# YOUR INSTRUCTIONS
What is needed is an exact copy of the records, with the images left out.
_____
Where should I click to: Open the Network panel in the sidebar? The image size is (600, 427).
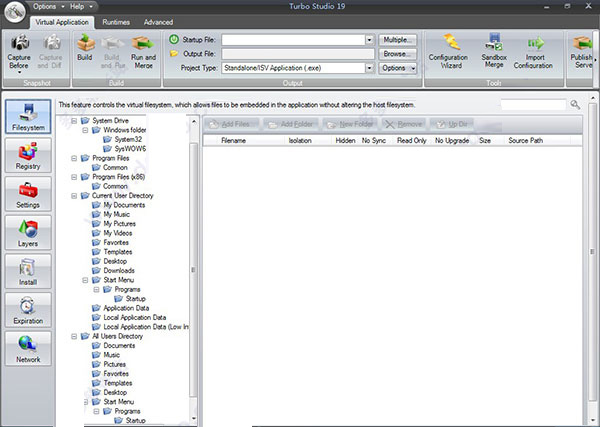[28, 349]
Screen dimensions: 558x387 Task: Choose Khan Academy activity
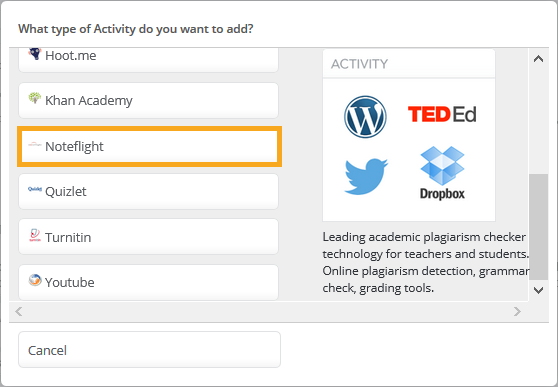click(148, 100)
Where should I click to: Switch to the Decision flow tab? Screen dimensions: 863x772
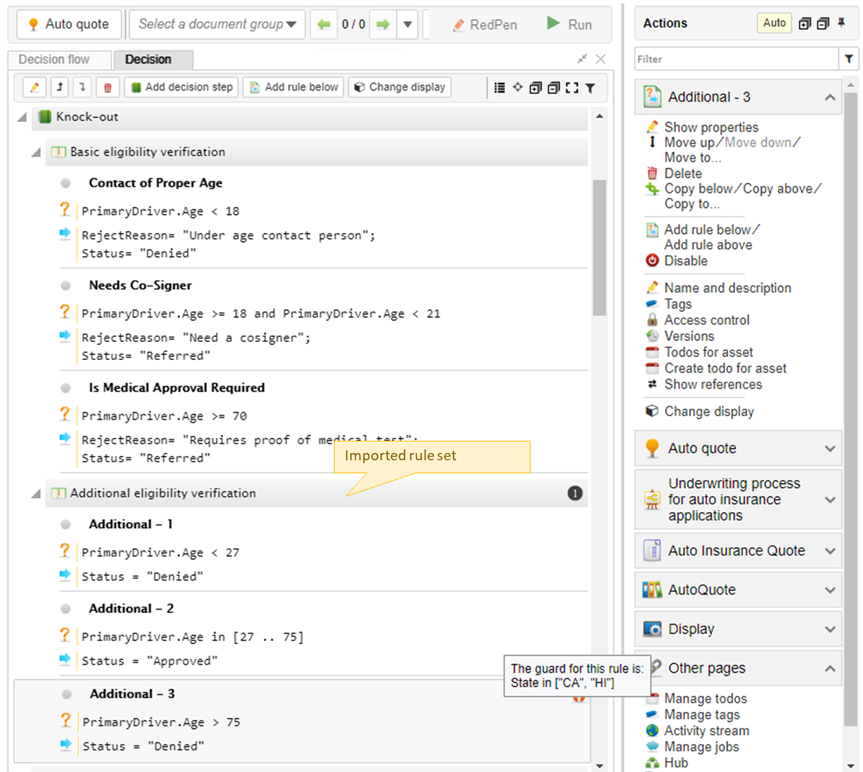click(54, 60)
_____
# RESPONSE TO THIS EXERCISE
Where should I click to: Open the Network panel in the sidebar? The image size is (600, 427).
[28, 349]
Screen dimensions: 558x387 Task: Choose Khan Academy activity
click(148, 100)
Where should I click to: Switch to the Decision flow tab? Screen dimensions: 863x772
click(54, 60)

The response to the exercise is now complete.